The wind segment, as mentioned earlier, is undergoing a transition from the FiT regime to the auction-based regime. With only SECI tendered projects in the pipeline, mild growth is expected during this fiscal. In the solar segment, projects are being executed and thus there would be significant capacity addition this year. However, the tender pipeline is weak and if more tenders are not planned, the next fiscal may not see capacity addition at a scale witnessed during 2015-18. Going forward, the rooftop solar segment is likely to gain momentum with capacity building efforts being done at all levels across the value chain. The World Bank through State Bank of India has already identified projects worth $625 million for financing. Further, the Ministry of New and Renewable Energy has received support from the Asian Development Bank and KfW to create fund availability in the solar rooftop segment.
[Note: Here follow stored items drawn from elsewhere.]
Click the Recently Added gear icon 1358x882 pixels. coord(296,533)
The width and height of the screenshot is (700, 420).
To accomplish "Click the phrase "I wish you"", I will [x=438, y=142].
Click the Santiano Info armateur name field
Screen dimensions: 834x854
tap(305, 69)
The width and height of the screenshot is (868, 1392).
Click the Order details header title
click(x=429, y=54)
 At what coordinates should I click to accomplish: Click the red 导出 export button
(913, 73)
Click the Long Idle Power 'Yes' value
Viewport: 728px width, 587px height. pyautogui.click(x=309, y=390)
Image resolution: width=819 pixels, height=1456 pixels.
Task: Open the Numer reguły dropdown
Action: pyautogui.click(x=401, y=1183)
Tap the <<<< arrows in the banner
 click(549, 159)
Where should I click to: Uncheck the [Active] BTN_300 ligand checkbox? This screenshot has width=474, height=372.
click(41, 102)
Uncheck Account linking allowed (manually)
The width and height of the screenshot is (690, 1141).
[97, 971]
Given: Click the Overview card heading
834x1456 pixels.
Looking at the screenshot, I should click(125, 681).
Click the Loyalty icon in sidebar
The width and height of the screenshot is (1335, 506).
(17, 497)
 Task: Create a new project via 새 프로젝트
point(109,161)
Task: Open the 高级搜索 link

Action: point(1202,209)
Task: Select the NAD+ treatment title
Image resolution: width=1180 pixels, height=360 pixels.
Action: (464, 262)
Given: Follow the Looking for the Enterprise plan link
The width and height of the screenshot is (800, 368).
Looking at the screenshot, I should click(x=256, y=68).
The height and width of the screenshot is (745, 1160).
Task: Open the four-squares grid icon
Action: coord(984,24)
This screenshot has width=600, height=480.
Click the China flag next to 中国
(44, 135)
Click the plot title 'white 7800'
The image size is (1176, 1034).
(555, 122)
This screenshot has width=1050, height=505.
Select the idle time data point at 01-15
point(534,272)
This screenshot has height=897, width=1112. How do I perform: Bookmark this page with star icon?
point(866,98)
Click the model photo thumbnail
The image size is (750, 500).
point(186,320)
There has been a significant slowdown in the announcement of utility-scale solar power plants from SECI and NTPC in 2017-18. They have announced only one tender (750 MW) for the Bhadla solar park this year in comparison to over 5 GW of new tenders in 2016-17. SECI has again extended bid submission timelines for the ongoing Bhadla III (250 MW) and Bhadla IV (500 MW) tenders. A weaker project pipeline and shift to competitive bidding have marred the positive sentiment in the sector and OEMs have reported the lowest quarterly profit in a year. Given the current landscape of solar PV and wind auctions, 6-7 GW of solar PV capacity addition is expected in 2017-18 with the overall capacity reaching almost 19 GW including grid-connected rooftop PV, whereas the wind installed capacity would hover around 35 GW by the end of 2017-18.
The long-term demand outlook for renewable energy is strong, aided by favourable policy support from the central and key state governments as well as the improving tariff competitiveness of wind and solar power. Based on a conservative assumption of the overall RPO at 15 per cent by 2021-22, the cumulative renewable energy requirement for 2017-22 is estimated at 63 GW. Of this, the share of wind and solar energy would be 35 per cent and 55 per cent respectively. Further, ICRA expects solar capacity addition of 7-7.5 GW in 2017-18, which is likely to be higher than the wind energy capacity added during the period. Given the ongoing transition from FiT-based PPAs to competitive bid-based PPAs, wind capacity additions are likely to be affected in the current fiscal.
There is no doubt that renewable energy is the technology of the future. In many ways, India has already made the energy transition leap with renewable capacity addition exceeding the combined capacity addition from all other sources in 2016-17. But the sector is likely to face significant challenges in the near future due to weak demand growth and aggressive bidding. The decision to impose anti-dumping duty could be a major swing factor for capacity addition. Our estimate for total renewable energy capacity addition during 2017-18 is 12 GW. For 2022, we estimate a total renewable capacity addition of 15-16 GW.
Dr Gireesh Shrimali
As the renewable sector flourishes, the credit must go to the policymakers and the market participants who have shown tremendous faith in the sector. Still, to support further capacity addition and make up for the shortfalls, financing must be made available with more attractive terms. Moreover, India needs a greater focus on distributed renewable energy solutions and catalytic financing to scale up renewable energy investments. Distributed solar power projects – rooftop solar, solar mini-grids, off-grid solar and small-scale grid connected solar projects – are promising alternatives to improve quality energy access in India. The US-India Clean Energy Finance managed by CPI, is India’s first project preparation facility to scale up distributed solar power projects and drive long-term financing.